Nineteen female workers who had been employed in a textile factory in
Romania arrived in Shanghai yesterday after they went on strike demanding higher
wages and better living conditions.
The female workers started the strike from January 16 this year in a clothing
factory in Bacau, northeast of Bucharest, after the Romanian factory manager
Sorin Nicolescu amended the contract to cancel bottom wage and double workload.
The workers said they were surprised that the manager unilaterally changed
the contract, but many were reluctant to return home because they had not earned
much money but had paid "a high amount of fees" to a Xiamen-based intermediary
employment agency in east China's Fujian Province.
Zhou Juping, a female worker, said she was disappointed that the factory only
provided accommodation, and her peers were left hungry most of the time.
After the strike, the Chinese Embassy in Romania sent diplomatic staff to
urge the factory to protect the workers' legal rights.
The factory announced they would drop the amendment, but some workers said
"they have lost faith" and decided to go home.

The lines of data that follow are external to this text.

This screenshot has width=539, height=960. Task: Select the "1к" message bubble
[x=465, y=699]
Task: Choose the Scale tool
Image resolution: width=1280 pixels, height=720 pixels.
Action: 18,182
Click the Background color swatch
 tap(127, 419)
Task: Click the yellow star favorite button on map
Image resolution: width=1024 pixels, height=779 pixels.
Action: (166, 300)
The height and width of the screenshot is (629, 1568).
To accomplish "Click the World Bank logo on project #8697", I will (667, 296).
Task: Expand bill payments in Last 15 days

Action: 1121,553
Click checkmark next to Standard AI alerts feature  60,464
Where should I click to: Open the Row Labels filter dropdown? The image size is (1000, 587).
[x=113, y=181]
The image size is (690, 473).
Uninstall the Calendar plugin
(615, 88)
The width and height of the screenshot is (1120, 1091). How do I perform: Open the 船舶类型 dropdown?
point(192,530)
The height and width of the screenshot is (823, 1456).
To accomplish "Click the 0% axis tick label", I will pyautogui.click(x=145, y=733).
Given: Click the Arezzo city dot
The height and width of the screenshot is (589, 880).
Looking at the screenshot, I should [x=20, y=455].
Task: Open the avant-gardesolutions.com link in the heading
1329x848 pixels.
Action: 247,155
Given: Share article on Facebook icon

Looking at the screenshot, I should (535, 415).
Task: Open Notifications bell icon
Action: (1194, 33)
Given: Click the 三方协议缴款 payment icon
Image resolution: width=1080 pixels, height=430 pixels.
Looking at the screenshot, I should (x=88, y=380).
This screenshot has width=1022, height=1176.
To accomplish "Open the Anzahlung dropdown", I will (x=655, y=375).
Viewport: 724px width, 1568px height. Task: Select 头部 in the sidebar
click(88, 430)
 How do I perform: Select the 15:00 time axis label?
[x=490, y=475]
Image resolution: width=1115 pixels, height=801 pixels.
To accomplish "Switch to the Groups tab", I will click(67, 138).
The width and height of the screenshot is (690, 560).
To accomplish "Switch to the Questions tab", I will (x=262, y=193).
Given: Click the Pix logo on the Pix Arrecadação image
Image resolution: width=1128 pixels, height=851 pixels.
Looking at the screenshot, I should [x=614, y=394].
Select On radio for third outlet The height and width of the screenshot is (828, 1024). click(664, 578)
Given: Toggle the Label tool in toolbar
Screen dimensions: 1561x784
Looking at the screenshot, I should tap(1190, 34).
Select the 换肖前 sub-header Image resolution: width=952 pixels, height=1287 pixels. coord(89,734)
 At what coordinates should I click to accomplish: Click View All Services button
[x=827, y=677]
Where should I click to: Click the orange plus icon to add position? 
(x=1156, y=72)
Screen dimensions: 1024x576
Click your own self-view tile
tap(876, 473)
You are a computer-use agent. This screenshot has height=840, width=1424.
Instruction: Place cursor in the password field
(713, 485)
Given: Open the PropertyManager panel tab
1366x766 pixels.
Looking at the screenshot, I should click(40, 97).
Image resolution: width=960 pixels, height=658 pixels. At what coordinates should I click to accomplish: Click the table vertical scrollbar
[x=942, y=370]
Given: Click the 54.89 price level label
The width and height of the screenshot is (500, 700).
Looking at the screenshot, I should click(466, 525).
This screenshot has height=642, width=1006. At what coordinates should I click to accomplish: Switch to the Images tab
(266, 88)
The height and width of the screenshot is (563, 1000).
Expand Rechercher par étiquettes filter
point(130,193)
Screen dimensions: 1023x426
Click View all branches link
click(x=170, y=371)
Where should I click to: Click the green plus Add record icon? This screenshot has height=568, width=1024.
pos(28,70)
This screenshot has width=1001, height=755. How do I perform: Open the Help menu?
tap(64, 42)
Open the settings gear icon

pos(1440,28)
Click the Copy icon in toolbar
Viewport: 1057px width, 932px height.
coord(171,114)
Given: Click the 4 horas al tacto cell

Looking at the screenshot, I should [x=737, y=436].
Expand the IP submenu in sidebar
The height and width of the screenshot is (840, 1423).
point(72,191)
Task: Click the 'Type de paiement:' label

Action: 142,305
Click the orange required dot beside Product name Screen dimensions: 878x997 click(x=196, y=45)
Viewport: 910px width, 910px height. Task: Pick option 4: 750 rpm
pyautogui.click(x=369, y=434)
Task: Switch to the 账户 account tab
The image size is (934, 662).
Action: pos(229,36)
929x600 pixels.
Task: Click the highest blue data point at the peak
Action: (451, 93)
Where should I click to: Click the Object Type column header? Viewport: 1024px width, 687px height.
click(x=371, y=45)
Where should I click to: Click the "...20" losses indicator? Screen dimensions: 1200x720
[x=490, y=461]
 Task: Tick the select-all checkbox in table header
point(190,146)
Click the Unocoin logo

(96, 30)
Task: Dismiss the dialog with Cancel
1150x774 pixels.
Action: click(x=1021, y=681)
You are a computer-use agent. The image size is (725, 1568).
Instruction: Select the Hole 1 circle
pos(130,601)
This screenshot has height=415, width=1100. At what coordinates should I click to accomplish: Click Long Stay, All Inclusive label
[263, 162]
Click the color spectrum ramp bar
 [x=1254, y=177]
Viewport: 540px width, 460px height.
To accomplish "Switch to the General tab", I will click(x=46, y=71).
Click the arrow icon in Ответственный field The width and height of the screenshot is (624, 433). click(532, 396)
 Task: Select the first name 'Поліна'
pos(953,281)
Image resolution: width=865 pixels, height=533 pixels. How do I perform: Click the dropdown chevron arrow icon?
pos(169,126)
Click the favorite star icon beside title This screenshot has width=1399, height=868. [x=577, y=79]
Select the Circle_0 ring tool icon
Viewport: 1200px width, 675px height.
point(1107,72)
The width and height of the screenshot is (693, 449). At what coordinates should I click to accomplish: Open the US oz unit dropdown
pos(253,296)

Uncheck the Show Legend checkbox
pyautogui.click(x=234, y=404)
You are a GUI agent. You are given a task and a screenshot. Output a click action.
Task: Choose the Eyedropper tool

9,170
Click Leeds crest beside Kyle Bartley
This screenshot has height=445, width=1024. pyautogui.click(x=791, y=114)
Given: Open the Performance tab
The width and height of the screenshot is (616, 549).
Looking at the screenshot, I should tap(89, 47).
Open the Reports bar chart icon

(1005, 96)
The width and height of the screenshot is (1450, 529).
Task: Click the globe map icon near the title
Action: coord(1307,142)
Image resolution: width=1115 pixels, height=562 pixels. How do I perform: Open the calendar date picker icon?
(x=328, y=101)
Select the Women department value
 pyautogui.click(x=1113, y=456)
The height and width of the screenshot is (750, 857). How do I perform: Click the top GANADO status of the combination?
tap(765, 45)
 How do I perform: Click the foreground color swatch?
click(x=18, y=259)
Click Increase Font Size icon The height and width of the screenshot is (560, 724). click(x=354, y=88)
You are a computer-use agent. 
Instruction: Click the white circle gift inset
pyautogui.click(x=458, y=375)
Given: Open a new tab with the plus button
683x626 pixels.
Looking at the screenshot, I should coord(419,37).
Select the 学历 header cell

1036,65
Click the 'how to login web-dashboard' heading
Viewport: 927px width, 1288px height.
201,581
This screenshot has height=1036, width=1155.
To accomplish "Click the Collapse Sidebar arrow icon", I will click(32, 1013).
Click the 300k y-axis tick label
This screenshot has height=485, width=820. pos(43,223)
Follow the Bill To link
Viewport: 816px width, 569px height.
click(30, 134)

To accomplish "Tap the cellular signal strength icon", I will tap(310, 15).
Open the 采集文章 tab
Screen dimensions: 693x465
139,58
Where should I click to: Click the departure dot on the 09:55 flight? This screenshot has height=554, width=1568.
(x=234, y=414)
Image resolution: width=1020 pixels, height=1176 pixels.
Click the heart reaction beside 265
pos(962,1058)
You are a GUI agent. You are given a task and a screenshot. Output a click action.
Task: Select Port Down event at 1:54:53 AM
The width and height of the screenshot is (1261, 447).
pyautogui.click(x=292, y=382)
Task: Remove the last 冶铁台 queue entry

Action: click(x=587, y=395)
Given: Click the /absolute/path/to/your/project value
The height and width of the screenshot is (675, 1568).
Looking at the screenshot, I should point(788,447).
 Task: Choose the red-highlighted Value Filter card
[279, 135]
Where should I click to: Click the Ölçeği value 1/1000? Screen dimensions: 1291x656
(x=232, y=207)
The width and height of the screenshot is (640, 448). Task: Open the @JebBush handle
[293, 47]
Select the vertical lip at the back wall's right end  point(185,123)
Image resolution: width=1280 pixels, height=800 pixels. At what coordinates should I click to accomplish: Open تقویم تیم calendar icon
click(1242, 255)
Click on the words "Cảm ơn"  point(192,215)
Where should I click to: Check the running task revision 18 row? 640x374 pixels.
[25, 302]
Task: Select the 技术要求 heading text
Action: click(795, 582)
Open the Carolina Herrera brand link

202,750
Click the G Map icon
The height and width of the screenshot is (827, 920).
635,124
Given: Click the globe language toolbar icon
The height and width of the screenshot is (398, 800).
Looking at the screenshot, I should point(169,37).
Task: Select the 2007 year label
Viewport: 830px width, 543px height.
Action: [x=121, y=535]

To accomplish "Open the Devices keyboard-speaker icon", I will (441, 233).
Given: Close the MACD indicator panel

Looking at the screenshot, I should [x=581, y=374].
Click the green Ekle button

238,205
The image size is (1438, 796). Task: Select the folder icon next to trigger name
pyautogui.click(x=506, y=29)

Nearly 50 workers will return to China in a few days to come.
Groups of female workers arrived in Bacau beginning July last year. The total
number amounted to about 350 at the end of January. None of them can speak
English or Romanian.
Romania textile industry turned to import foreign workers after many domestic
garment industry workers were allowed to go and work abroad after the country
joined the European Union on January 1.